Dal punto di vista mitologico religioso il rapporto uomo/gatto nasconde un sottile legame esoterico. E’ molto probabile che il gatto sia stato prima adorato e poi addomesticato. In Egitto, era venerata Bastet, divinità col corpo di donna e la testa di gatto, simbolo della vita, della fecondità e della maturità. Anche in Oriente si trovano simili divinizzazioni: in India da esempio c’è la dea Sasti, divinità felina anch’essa simbolo di fertilità e maternità.
Nell’antico Egitto il gatto era ritenuto un animale sacro e divino infatti, quando ne moriva uno, veniva imbalsamato e sepolto con ogni onore. Attraverso l’ Egitto il gatto giunse nei paesi arabi, dove l’animale venerato era il cavallo, ben presto però anche il nostro amico felino entrò nelle grazie degli arabi e la sua fama eguagliò quella equina.
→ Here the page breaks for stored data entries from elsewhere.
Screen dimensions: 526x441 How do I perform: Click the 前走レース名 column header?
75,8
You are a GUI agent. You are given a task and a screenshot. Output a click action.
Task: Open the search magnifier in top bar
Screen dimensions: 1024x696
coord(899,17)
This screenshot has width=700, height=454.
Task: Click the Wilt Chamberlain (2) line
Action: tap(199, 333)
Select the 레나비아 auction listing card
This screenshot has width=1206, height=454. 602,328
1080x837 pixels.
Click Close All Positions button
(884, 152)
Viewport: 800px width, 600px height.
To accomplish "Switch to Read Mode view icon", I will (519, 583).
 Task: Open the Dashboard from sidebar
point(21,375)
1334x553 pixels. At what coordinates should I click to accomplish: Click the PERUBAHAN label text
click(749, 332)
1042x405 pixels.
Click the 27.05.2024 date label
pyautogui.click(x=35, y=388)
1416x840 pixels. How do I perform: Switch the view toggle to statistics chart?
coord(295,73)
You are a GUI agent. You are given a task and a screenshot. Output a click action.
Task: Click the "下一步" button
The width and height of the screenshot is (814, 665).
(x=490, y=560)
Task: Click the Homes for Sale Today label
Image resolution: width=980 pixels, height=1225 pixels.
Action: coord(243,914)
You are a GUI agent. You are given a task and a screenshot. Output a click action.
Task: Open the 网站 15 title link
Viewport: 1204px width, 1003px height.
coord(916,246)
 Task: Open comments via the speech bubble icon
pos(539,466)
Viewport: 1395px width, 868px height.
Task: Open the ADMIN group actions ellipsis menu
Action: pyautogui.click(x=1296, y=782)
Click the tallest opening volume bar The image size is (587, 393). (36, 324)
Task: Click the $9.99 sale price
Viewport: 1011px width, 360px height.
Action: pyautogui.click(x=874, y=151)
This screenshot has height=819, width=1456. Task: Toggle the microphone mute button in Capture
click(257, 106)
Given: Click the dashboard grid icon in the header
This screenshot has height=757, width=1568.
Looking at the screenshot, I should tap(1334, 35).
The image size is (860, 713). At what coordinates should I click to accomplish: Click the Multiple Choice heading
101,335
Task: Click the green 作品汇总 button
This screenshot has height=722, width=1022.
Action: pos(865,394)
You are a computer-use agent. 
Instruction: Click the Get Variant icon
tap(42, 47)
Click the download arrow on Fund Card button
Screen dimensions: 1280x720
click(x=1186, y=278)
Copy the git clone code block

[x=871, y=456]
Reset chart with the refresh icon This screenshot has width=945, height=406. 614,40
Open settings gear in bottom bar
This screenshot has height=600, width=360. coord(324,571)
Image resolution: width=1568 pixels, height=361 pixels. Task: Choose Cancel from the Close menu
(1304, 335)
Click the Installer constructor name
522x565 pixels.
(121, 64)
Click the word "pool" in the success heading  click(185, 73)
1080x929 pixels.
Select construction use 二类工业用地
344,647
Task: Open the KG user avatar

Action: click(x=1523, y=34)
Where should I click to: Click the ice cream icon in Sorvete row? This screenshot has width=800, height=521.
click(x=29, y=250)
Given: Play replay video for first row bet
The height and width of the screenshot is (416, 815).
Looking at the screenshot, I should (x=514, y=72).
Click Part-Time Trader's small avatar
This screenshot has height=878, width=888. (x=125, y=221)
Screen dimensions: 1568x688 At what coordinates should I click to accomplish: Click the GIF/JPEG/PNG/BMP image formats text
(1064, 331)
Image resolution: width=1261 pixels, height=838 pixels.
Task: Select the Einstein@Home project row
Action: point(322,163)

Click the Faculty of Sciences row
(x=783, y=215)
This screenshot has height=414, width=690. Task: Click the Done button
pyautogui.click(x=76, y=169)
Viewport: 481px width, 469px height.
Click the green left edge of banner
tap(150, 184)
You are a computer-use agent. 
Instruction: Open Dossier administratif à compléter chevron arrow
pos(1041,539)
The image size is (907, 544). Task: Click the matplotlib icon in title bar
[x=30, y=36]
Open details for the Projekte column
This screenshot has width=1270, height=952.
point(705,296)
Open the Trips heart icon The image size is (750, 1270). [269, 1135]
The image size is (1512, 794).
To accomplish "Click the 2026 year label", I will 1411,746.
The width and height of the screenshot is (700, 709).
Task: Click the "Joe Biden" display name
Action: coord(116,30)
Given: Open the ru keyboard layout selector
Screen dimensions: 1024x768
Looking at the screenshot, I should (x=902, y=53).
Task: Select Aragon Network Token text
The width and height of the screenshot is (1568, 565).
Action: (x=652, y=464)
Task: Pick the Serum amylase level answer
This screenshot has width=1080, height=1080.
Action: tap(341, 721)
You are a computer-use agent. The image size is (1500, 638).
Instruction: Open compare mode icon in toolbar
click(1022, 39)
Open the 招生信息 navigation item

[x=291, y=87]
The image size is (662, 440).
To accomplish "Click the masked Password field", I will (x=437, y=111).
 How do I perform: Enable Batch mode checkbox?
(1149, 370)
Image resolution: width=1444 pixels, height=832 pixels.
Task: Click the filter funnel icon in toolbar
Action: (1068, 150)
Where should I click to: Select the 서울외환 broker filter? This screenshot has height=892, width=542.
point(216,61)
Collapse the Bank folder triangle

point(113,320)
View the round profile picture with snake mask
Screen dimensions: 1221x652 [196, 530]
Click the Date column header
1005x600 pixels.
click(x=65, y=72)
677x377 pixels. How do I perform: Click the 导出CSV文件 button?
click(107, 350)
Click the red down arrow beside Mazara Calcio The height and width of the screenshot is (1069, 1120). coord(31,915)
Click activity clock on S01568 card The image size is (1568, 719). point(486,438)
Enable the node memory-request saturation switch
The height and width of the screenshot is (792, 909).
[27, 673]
Maometto stesso possedeva un gatto, una stupenda femmina di nome Muezza: si narra che un giorno essa sonnecchiasse accanto al profeta, ed egli, dovendosi alzare preferì tagliare il lembo della sua “gellaba” sulla quale era sdraiato l’animale piuttosto che svegliarlo.
Anche gli Etruschi e i Romani conoscevano il gatto del quale apprezzavano i servigi sia come animale da lavoro che da compagnia.
Il periodo medioevale è stato sia per l’uomo che per il povero micio un epoca buia. Nella mentalità popolare i gatti, soprattutto se neri, erano considerati animali demoniaci al servizio di streghe e fattucchieri. I gatti subirono perciò sevizie e torture di ogni sorta, condividendo spesso il supplizio con i loro “padroni”.
In Europa agli inizi del 1700, grazie alla diffusione oltre misura dei topi, i gatti vennero riaccolti con favore nelle case.
Nel 1800, poi, divennero popolari anche grazie alla ricerca scientifica applicata alla medicina che, studiando gli “animali portatori di malattie”, ritenne di poter escludere da questi il gatto e cosi, questo magnifico felino, venne accolto anche nei salotti più esclusivi.